Sitting in the back seat of the car, driven my Jeff's friend John, you can see Jeff (left), Jeff's other friend Michael (middle) and Everett (far right). During the little drive we basically all just relaxed, chit chatted, and took in the interesting views of this arid landscape.

ABOVE: from what I was seeing, the escarpment is a mini-Grand Canyon of sorts in the sense that it drops off just outside the city and as you continue to travel several kilometers away from the main land-drop there is another escarpment which rises back up out of the desert here and there forming a quasi-second rim of what would be a very wide canyon. Interspersed a distance away from the ledge of the second "rim" are several free standing stacks of rock towering thunderously over the surrounding flatlands. (similar to Utah, no?)

The first time I had come out past the ledge of the escarpment back in the autumn, Jeff, Everett and I hooked a sharp left on one of the side service roads off the Mecca Highway and ended up following the ledge of the escarpment around the south side of Riyadh and ascended into the city on the al-Kharj Highway. This time we drove out past the original turn off, about 15km (10mi) and then got off onto a series of lonely little side roads that were long and straight in some places, but zig-zaggy and windy in others. It didn't take long to traverse the final few kilometers of our journey and before we knew it, there we were: Mabhala Farms.

Now, just like I did when I arrived there, you might be thinking, "Mabhala Farms???" but as I turned my head and looked to the left I noticed a nice big pile of orange sand. "Look! A giant pile of orange sand!" I thought as I jumped out of the car and trotted up to the orange mound.
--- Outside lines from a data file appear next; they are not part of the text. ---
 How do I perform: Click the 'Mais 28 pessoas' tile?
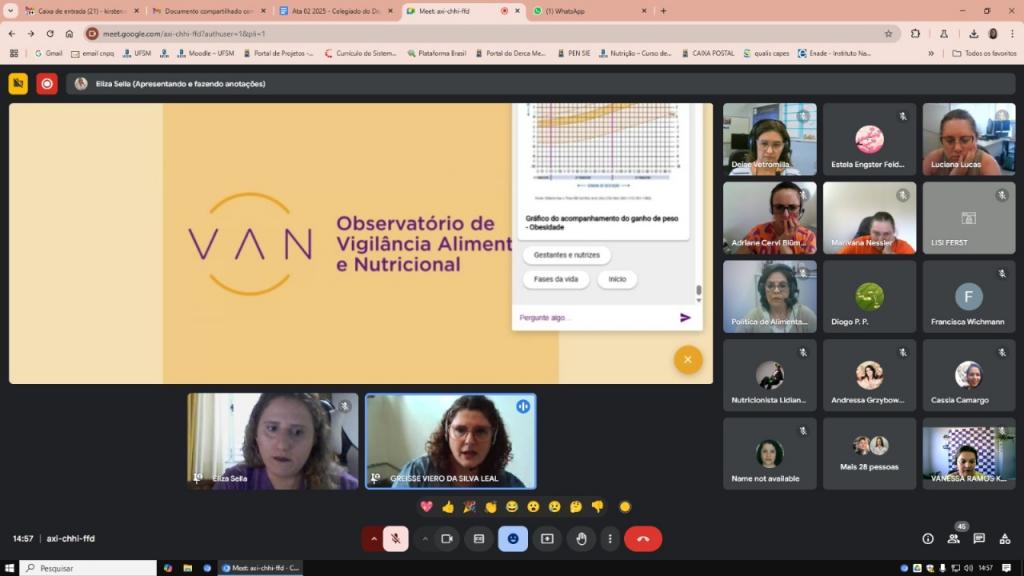pyautogui.click(x=869, y=453)
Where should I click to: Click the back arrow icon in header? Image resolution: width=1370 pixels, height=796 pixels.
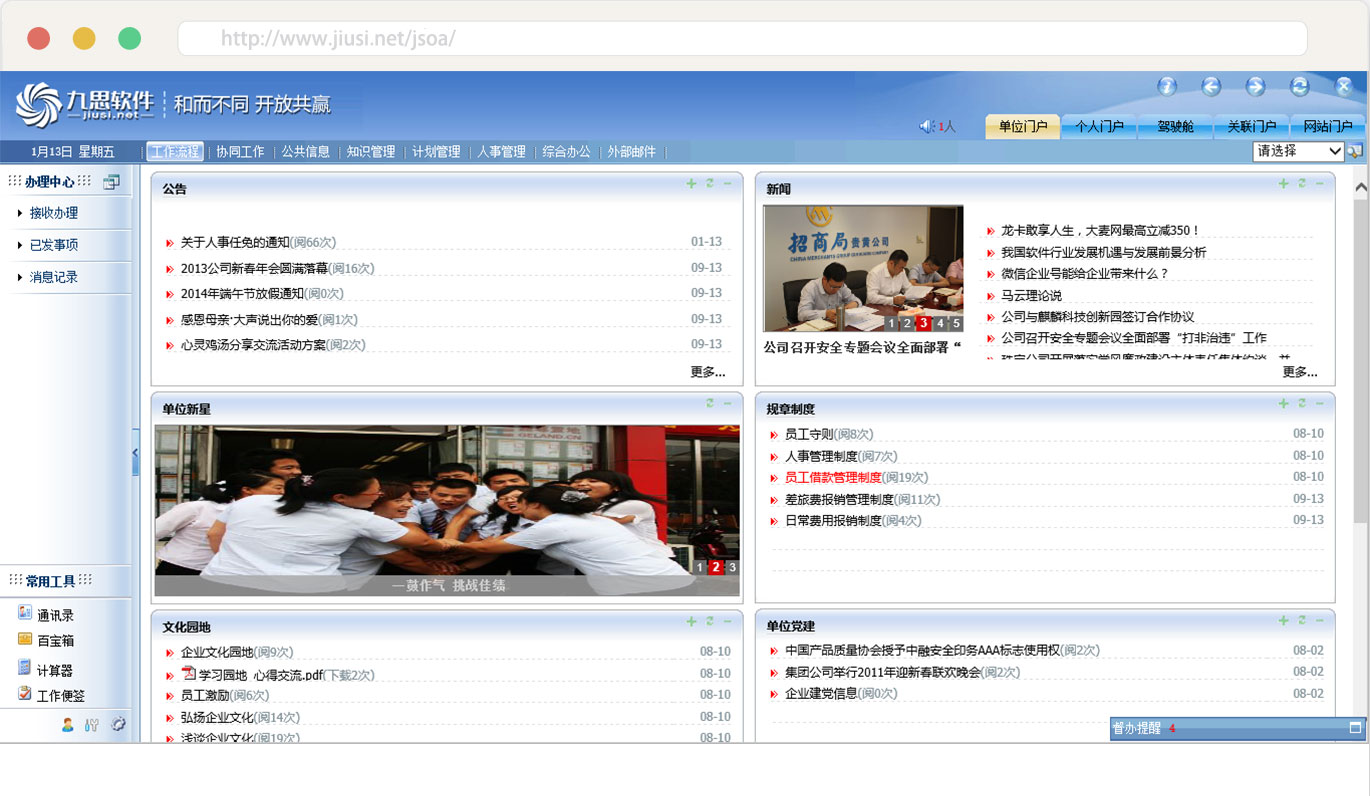(x=1211, y=87)
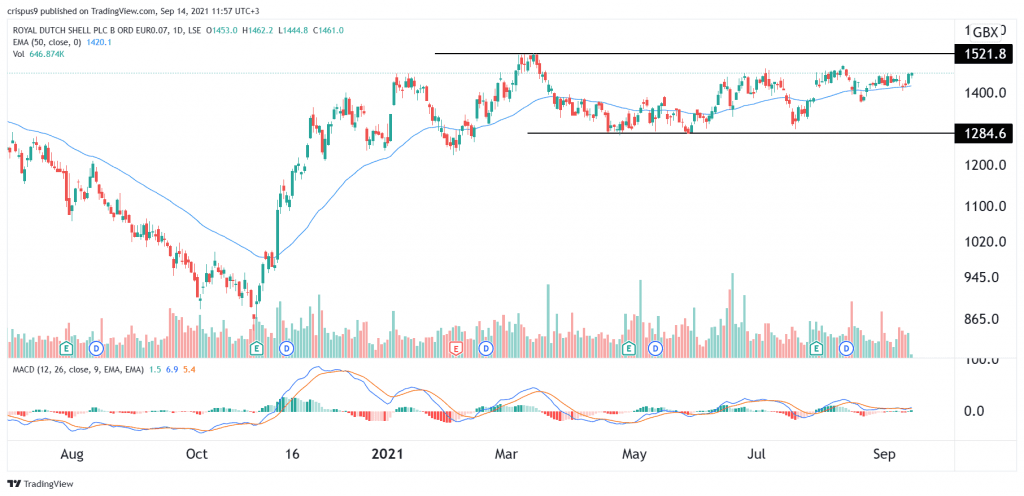Click the Sep label on time axis
The width and height of the screenshot is (1024, 496).
coord(884,453)
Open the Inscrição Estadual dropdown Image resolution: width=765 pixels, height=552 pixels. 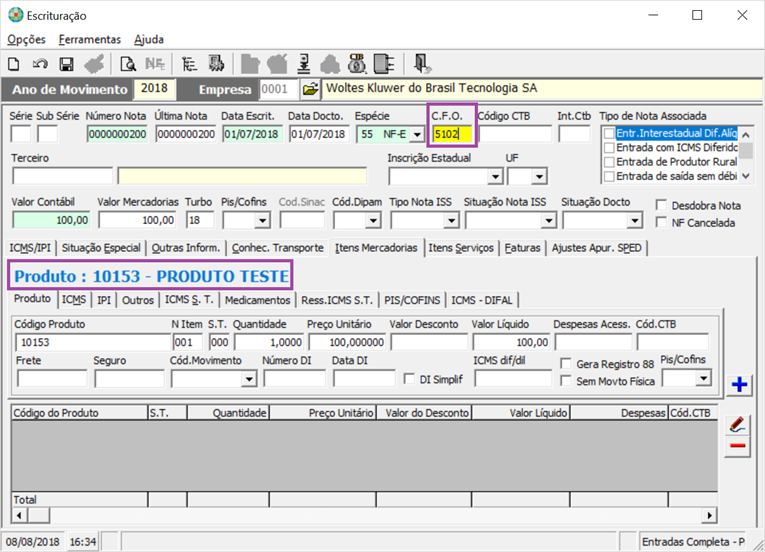click(494, 177)
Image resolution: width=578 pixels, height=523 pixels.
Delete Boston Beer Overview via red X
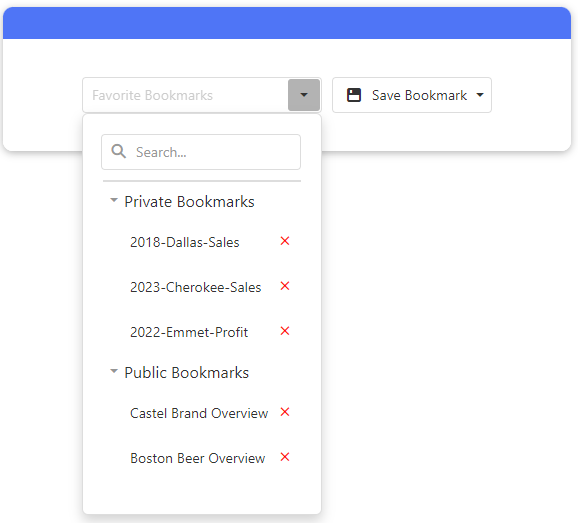coord(285,457)
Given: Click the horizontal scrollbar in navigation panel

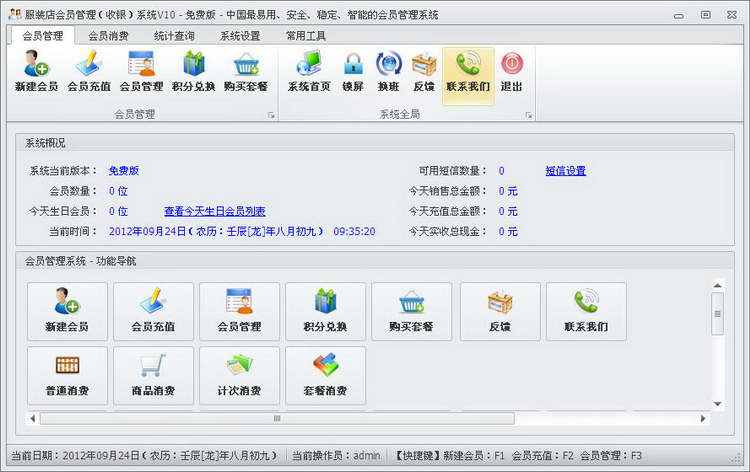Looking at the screenshot, I should 276,418.
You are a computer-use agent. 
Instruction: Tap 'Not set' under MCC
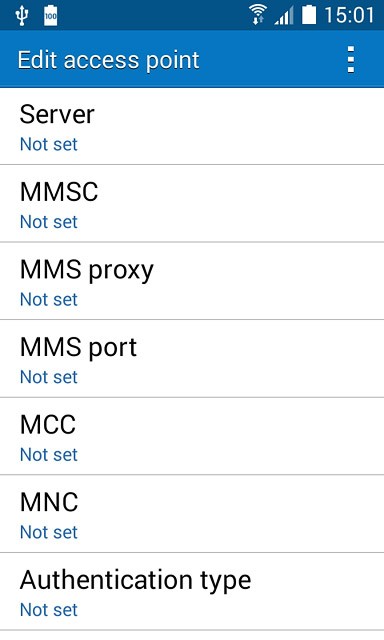point(49,455)
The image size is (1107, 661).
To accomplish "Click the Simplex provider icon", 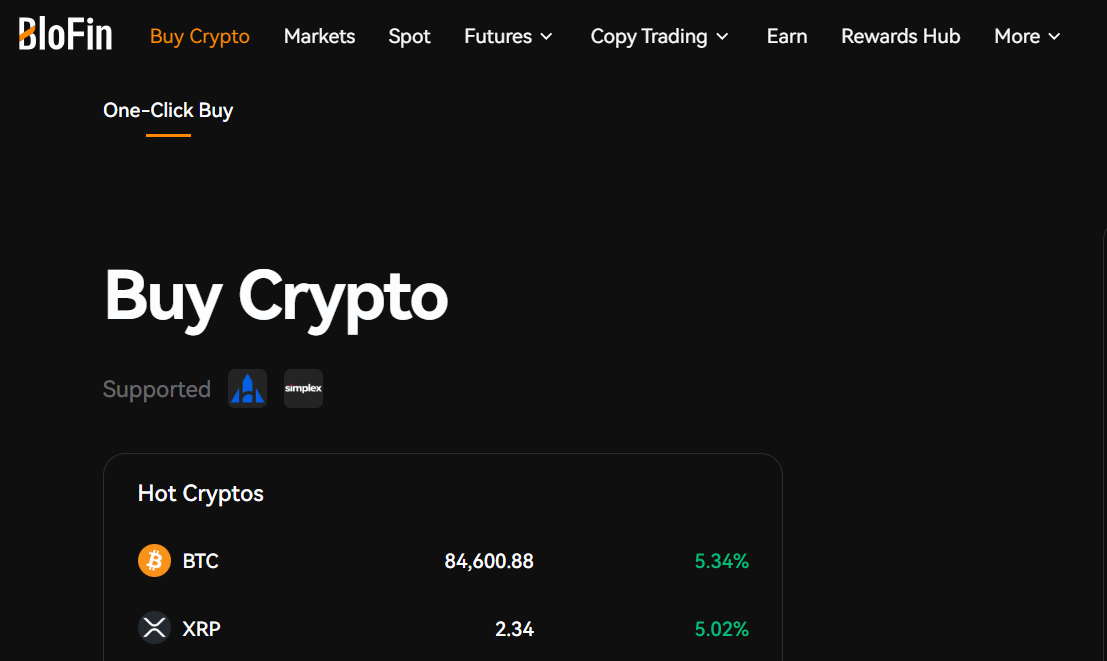I will click(x=303, y=389).
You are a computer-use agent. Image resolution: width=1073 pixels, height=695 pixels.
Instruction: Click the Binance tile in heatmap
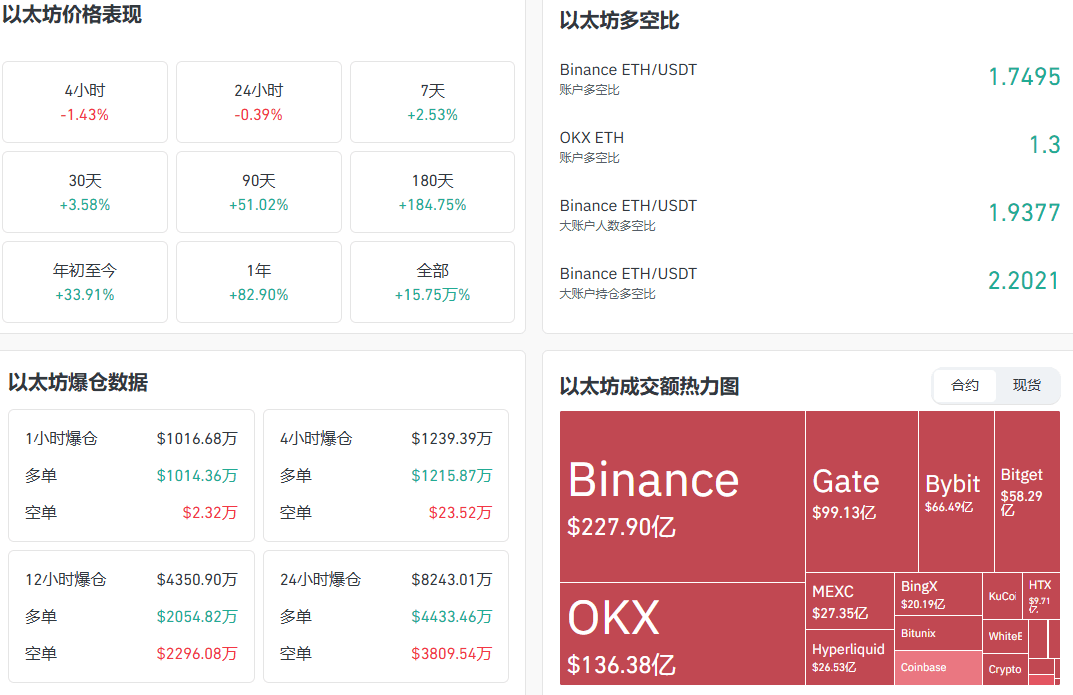coord(682,496)
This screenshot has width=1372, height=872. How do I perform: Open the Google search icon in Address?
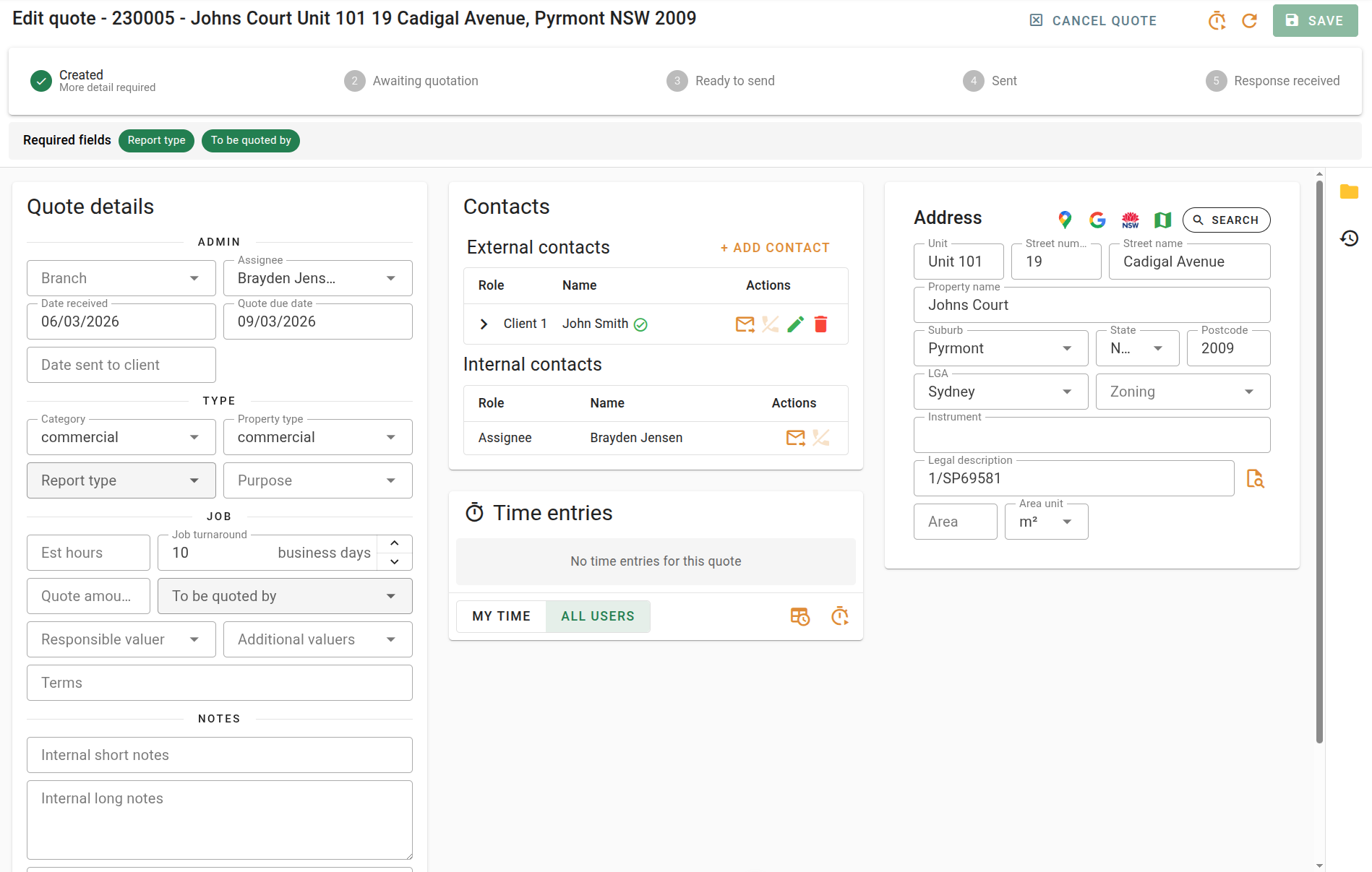(1097, 220)
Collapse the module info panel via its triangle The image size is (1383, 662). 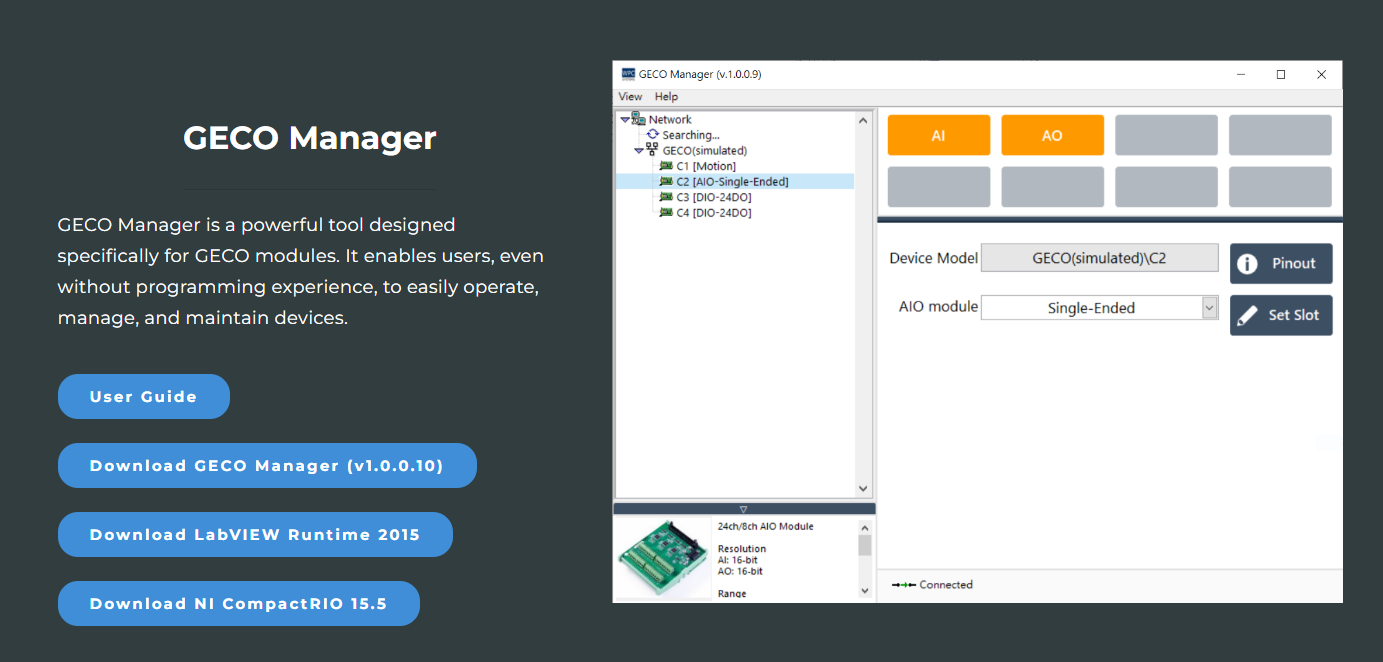[743, 507]
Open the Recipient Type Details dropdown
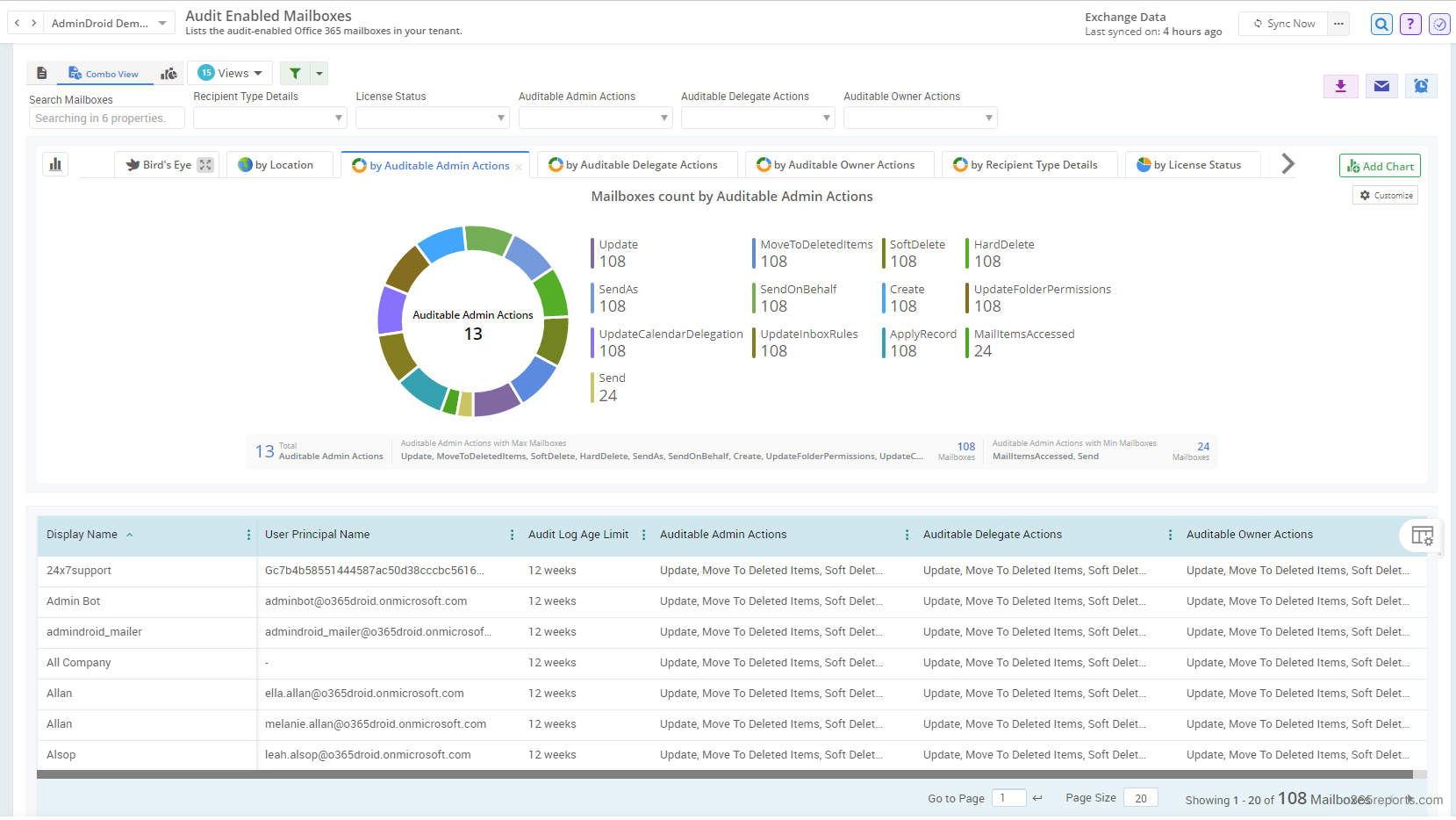 pyautogui.click(x=269, y=118)
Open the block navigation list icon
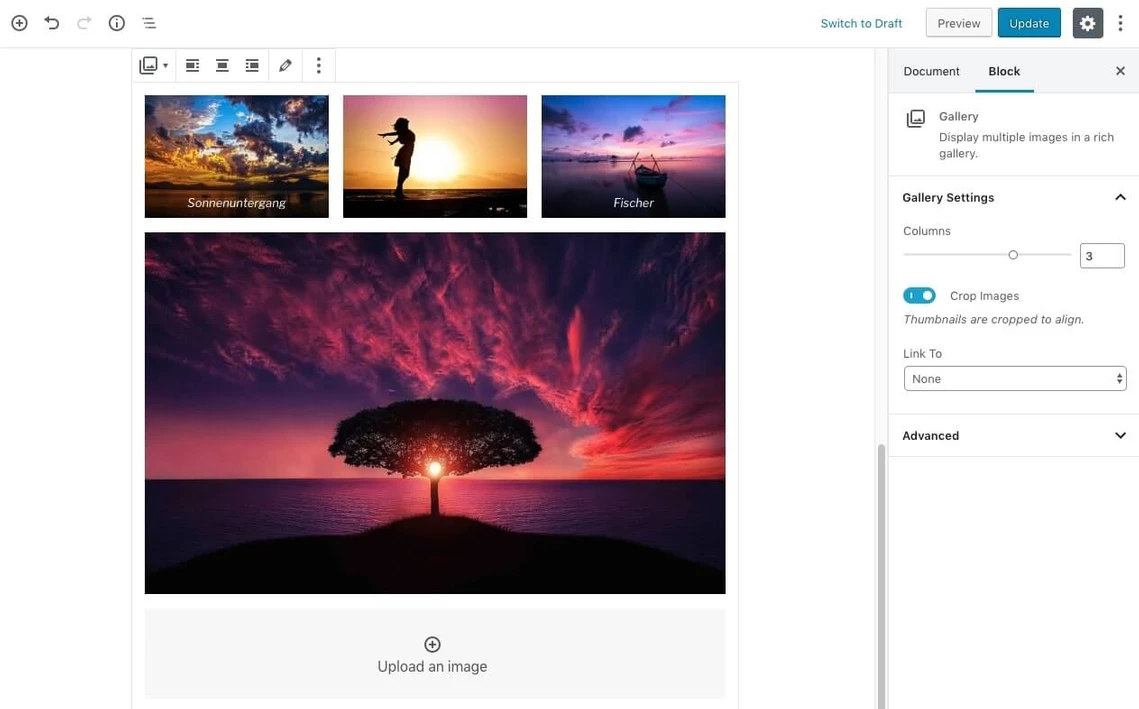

As I stood at its shifting edge I was overcome by the usual urge to whip out my camera and start photographing everything!!!

BELOW: John's ritzy little company car. (Sidenote: it's the 2001 Middle Eastern version of a Chevrolet Lumina and it's quite a ritzy little vehicle, and the whole time I drove in it I ask myself, "Why doesn't GM sell this car in North America???" For anyone who cares about cars. . . I think it's built on the European Opel Omega platform (or is it the Australian Holden platform?), which perhaps explains why it's not sold in America.)

Well, as mentioned, I was armed with my camera and I ran straight into the sand dunes to snap away to my little heart's content, as evidenced by the many pictures below.

ABOVE: meandering up from the Mabhala Farms gate sign terminating the roadway where we parked the car was this quaint little fence that stretched off into the distance up and over one of the little dunes nearby. I think it's a cool little shot that shows the former presence of people who have long since departed and their little wire fence now wavers slowly back and forth in solitude.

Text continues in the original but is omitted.